The greatest thing about this year's Total Recall is its big budget, which has been very wisely spent to create the look of an ultramodern world of the somewhat distant future and of course its copious special effects. The totalitarian state is called the United Federation of Britain, so God didn't save the Queen after all. The colony is formerly Australia, reverted to the state of a penal colony and refugee holding area, though instead of being a hot, dry outback ruled by Tina Turner, it looks like a suspiciously well-irrigated, massive cyberpunk Bangkok instead.

The big disappointment of Len Wiseman's Total Recall though is how creatively unambitious it is at the end of the day.

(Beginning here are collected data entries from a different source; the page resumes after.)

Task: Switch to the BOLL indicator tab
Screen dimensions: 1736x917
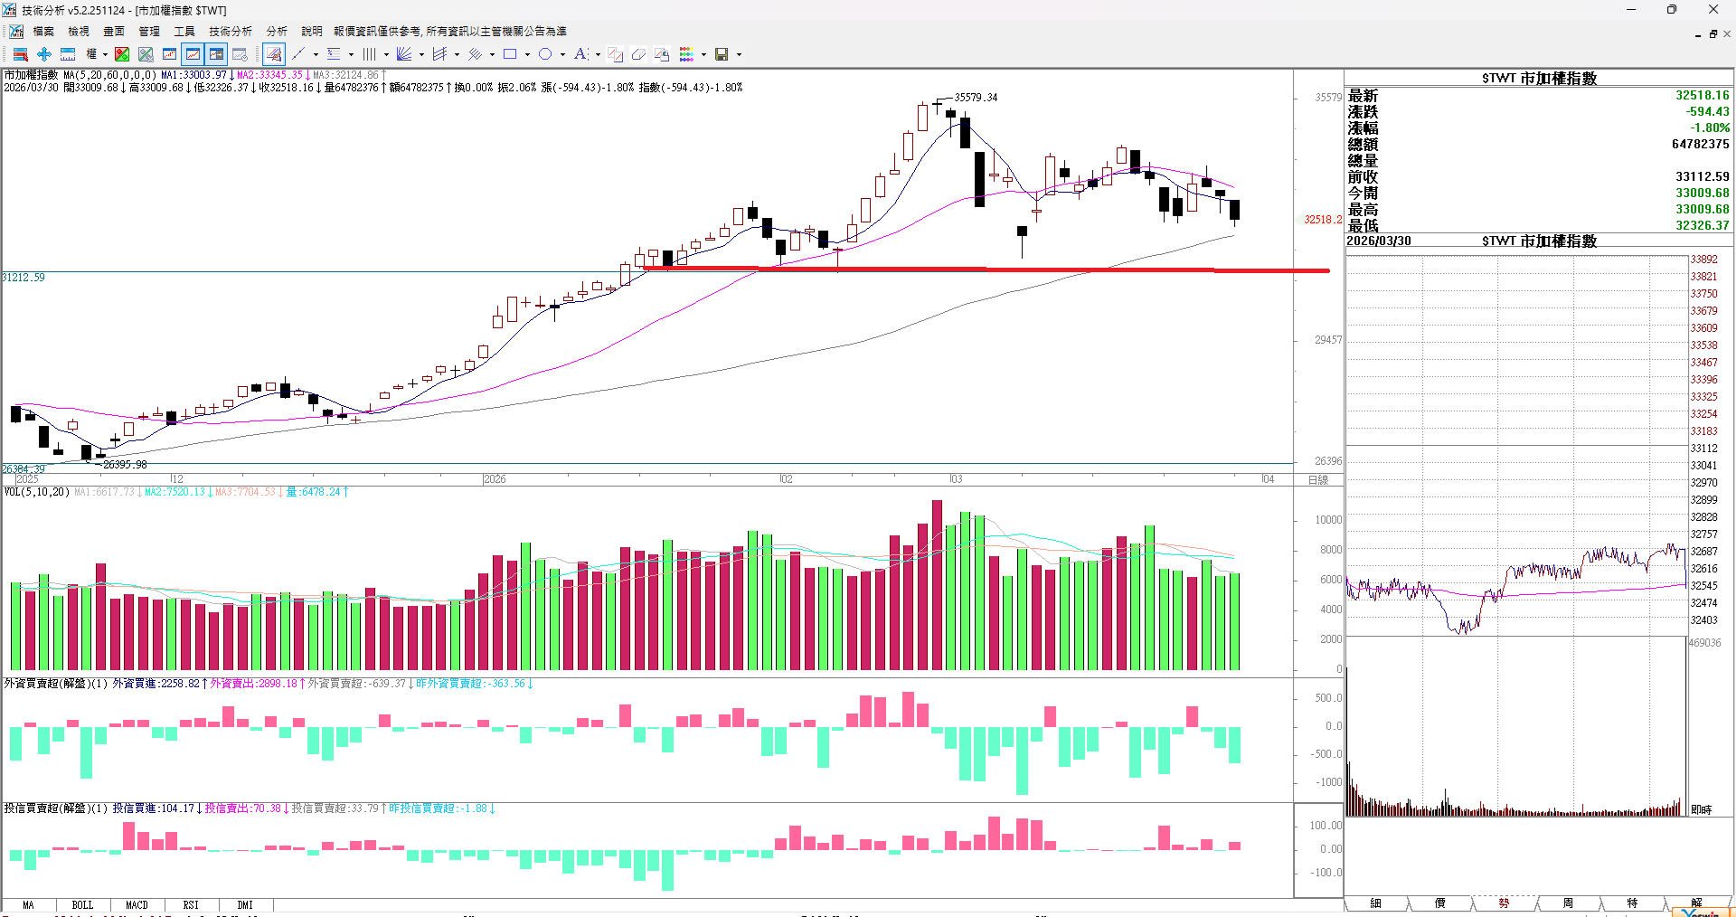Action: tap(82, 904)

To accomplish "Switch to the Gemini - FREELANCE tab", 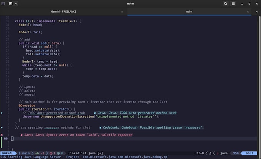I will coord(64,12).
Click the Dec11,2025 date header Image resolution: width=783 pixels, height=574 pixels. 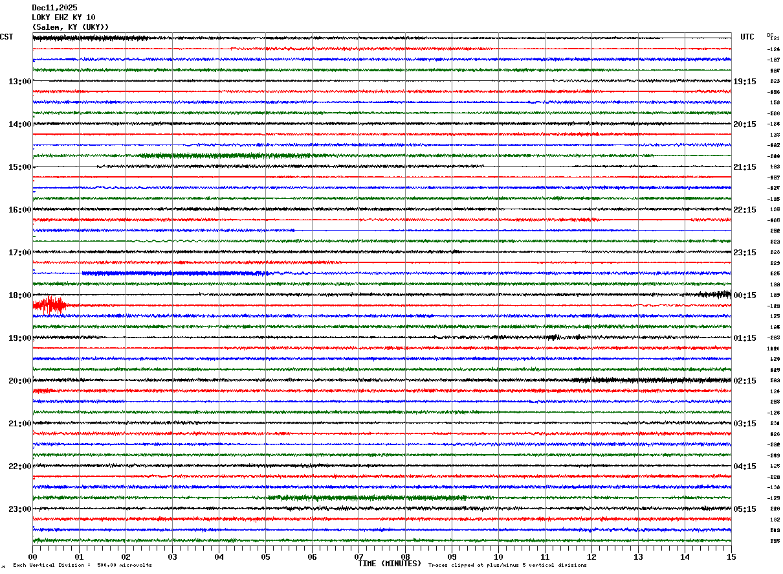pyautogui.click(x=54, y=8)
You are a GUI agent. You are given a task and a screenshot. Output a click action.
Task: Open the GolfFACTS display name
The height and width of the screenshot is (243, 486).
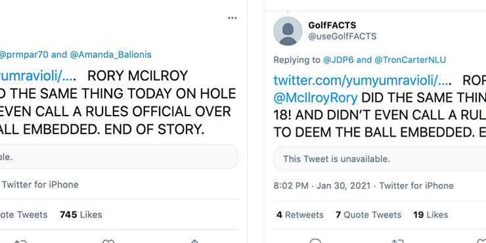click(x=332, y=25)
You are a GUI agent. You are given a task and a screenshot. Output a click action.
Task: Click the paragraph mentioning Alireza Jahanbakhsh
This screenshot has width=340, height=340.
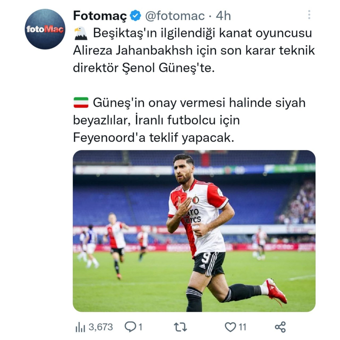(193, 51)
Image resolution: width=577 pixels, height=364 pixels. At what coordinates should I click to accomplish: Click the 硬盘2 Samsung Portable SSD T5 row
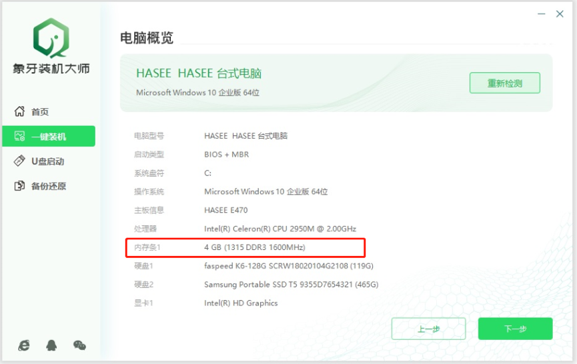pyautogui.click(x=291, y=285)
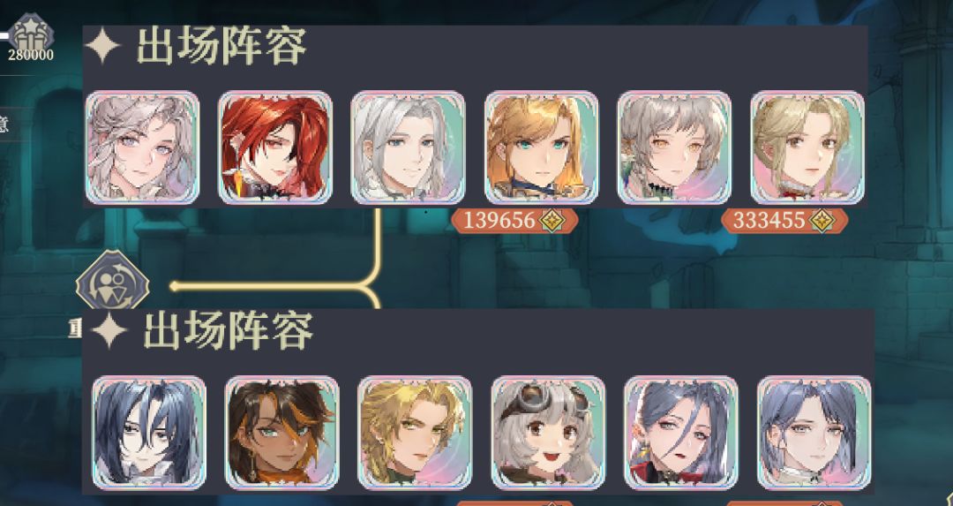Click the gold emblem next to 333455
The image size is (953, 506).
point(822,221)
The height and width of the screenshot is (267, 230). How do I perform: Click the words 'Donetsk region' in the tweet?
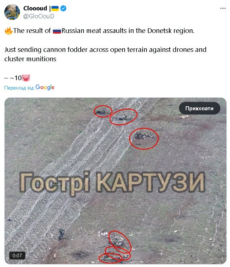[171, 31]
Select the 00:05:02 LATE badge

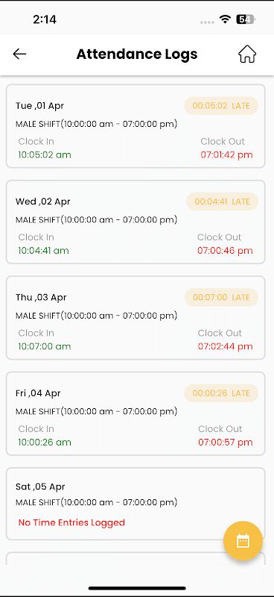coord(221,106)
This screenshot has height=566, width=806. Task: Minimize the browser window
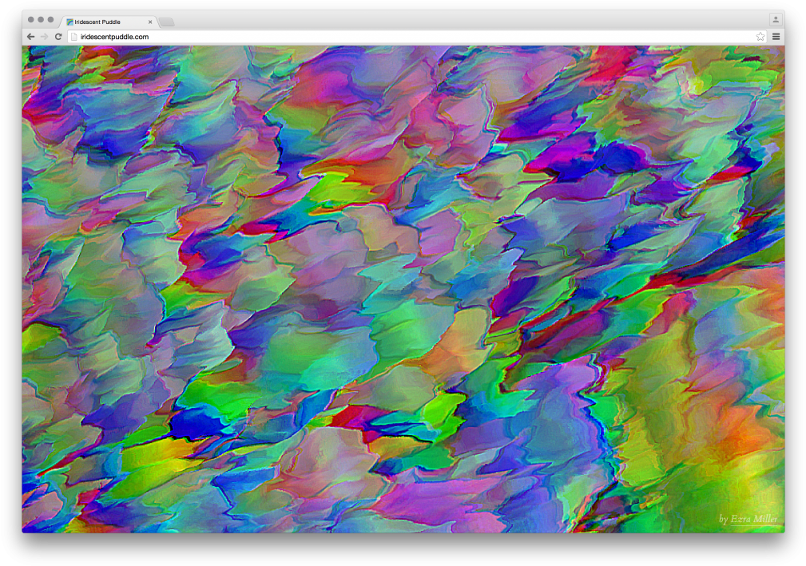[x=41, y=20]
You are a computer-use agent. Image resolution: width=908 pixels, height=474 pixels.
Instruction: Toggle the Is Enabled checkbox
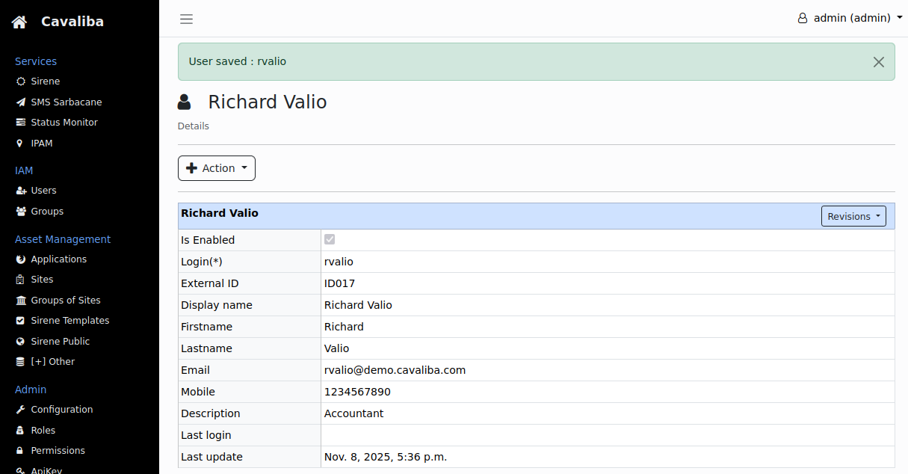click(x=330, y=239)
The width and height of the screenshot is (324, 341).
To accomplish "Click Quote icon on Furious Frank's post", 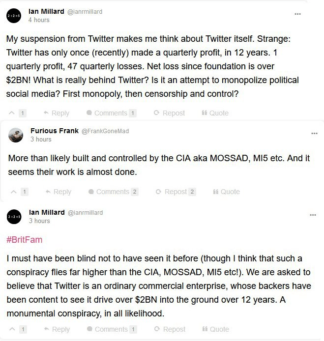I will [x=216, y=192].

The 1990 effort was no attempt at a faithful adaptation of the Philip K Dick short story "We Can Remember it for You Wholesale", and aside from the only change from an Earth-Mars conflict to a Totalitarian State-Colony conflict, Len Wiseman's film is merely a big budget, high production value update of the Paul Verhoeven film. Plot points and characters remain largely the same. If you remember the ambiguous ending, you'll see it coming too here.

That's not to say Len Wiseman's effort is without character. The action scenes here sparkle with the modern video game console sensibility and style that Wiseman adopts as his own. Yet Wiseman's decision to lose the surrealism, campiness, and cheesy one-liners from the original does detract from his own effort. On one level, it works against the rather ambiguous ending of the film, that possibly Quaid is really still at Rekall dreaming his dream which plays like a violent and sassy Duke Nukem game. On another level, it just robs his film of most of its character — given the near-expressionless non-emoting of both Beckinsale and Biel.